Einer Klasse, zwischen deren Blüte und dem Status Quo der Band drei Dekaden liegen; 30 Jahre, in denen sich Haupt-Ideengeber Gore fort von soften Synthie-Pop mit Mitsing-Garantie bewegte und zunehmend schwermütiger, verschrobener, besonders jedoch elektronischer wurde. Auf „Spirit“ sind die Tracks „Scum“ und „You Move“ nur ein allzu deutlicher Beweis dafür, dass DEPECHE MODE heutzutage mehr ernstzunehmende Electronica als soften Synthie bedienen. Die anfänglich erwähnte Diskontinuität-These greift mit Blick auf „Delta Machine“ und „Spirit“ zwar noch immer, da die aktuelle Platte nicht die Steigerung der letzten ist, allerdings beschritt das letzte Album einen Weg, der auf dem aktuellen noch klarer erkennbar wird – gut möglich, dass DEPECHE MODE im Alter vorhersehbarer werden.
Apropos vorhersehbar: Auch auf dem 14. Studioalbum zeigt sich das Manko der Band, welches auf den vorherigen Alben schon zu oft merklich hervortrat; es betrifft die Wahl des primären Sängers der Briten. Der facettenreichere Sänger ist der schlechtere Entertainer, der bessere Entertainer ist der (mittlerweile leider) weniger variable Sänger. Ein Gore verdeutlichte nur zu oft (auch auf seinen Soloalben, besonders „Counterfeit²“, 2003), welche stimmliche Varianz und Zerbrechlichkeit ihm innewohnt. Aber dem stillen Wasser gelingt es nicht diese Faszination aufzubauen, die das Publikum für den Blickfang Gahan aufbringt. Während der eine oftmals die Töne hält („Where’s The Revolution“, „The Worst Crime“), verziert der andere diese spielerisch leicht („Eternal“, „Fail“). Schade, dass Gahan nicht mehr in die Form eines „Shine“ oder „When The Body Speaks“ (beide „Exciter“) kommt.
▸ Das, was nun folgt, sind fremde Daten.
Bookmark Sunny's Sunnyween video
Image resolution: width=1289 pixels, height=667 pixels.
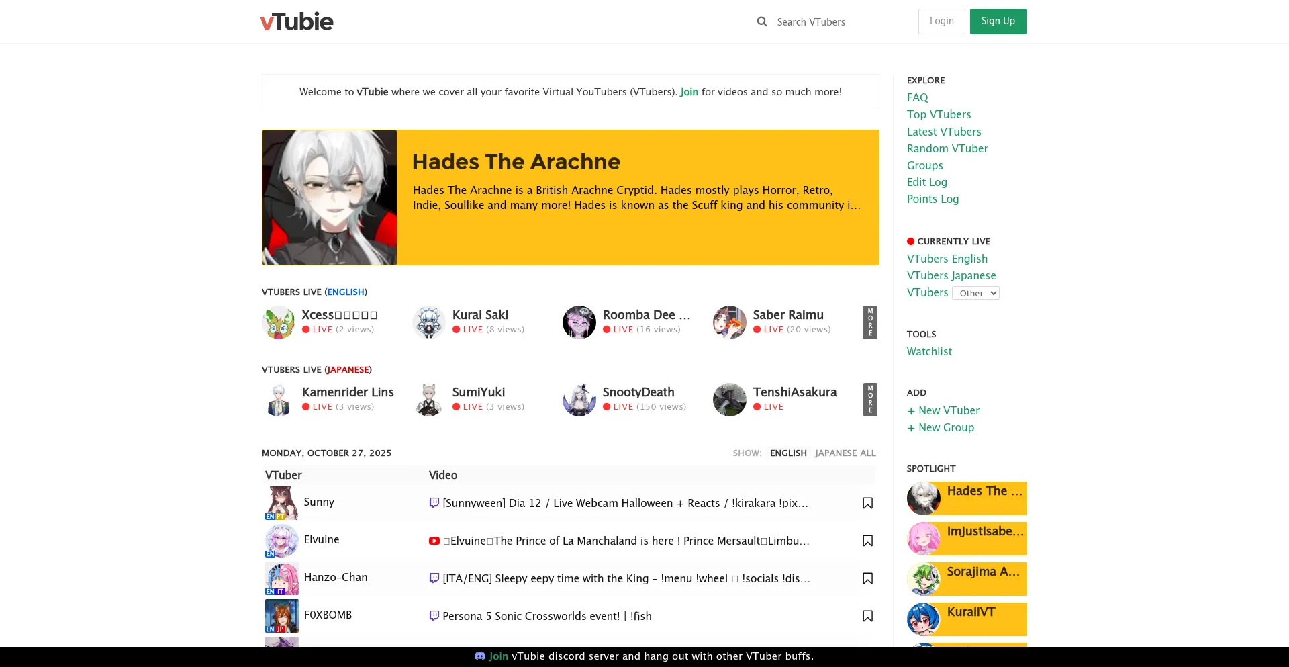[867, 503]
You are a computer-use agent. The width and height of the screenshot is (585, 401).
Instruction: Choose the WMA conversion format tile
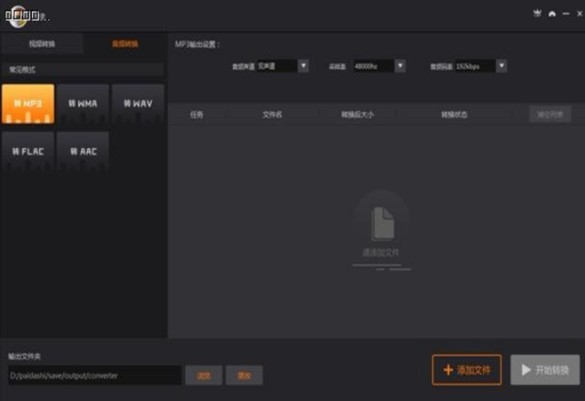point(82,104)
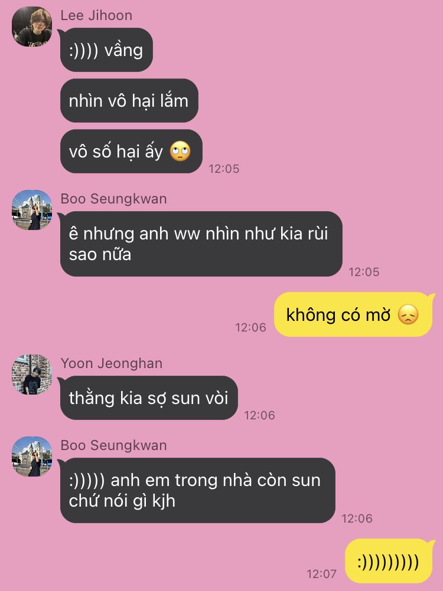The image size is (443, 591).
Task: Select message 'ê nhưng anh ww nhìn như kia'
Action: tap(201, 244)
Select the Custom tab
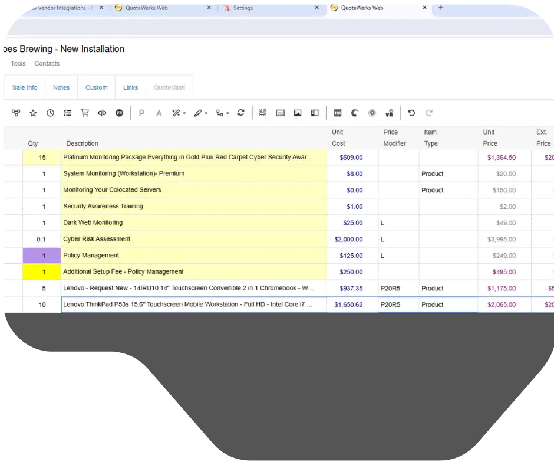Image resolution: width=554 pixels, height=465 pixels. tap(96, 87)
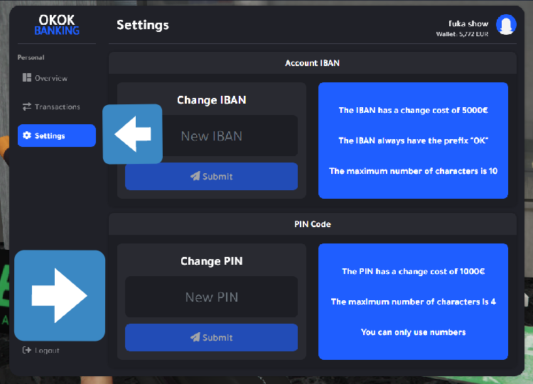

Toll hingegen ist, dass Gore mit „Where’s The Revolution“ ohne Umschweife politisch wird und auch „Going Backwards“ sozialkritisch ist – eine Tradition, die mit „People Are People“ und „Blasphemous Rumours“ (beide „Some Great Reward“, 1984) sogar Hits generierte, lebt auch noch anno 2017 fort, benötigter denn je.
Das Fazit ist ernüchternd: Gahan-und-Co.-Jünger werden dieses Album vorbestellt haben, noch ehe die ersten Reviews dazu getippt sind und Mach-das-aus-Sager werden einen weiten Bogen um „Spirit“ machen. Im Kontext ihrer bisherigen Veröffentlichungen betrachtet, legen DEPECHE MODE nach „Black Celebration“ (1986) und „Ultra“ mit ihrer 14. Platte ein durch und durch elegisches Album vor, welches lyrisch bedrückend, kompositorisch nicht leicht zugänglich ist, den Hörer aber dennoch packt und in eine Klanglandschaft entführt, der man trotz ihres fehlendes Frohsinns nicht mehr so schnell entfliehen mag. Den Gahan-und-Co.-Jüngern sei zu empfehlen, sich den zwölf Tracks mit etwas Zeit und gespitzten Ohren zu nähern, denn „Spirit“ wächst von Durchlauf zu Durchlauf – Gores unbändiger Kreativität sei Dank!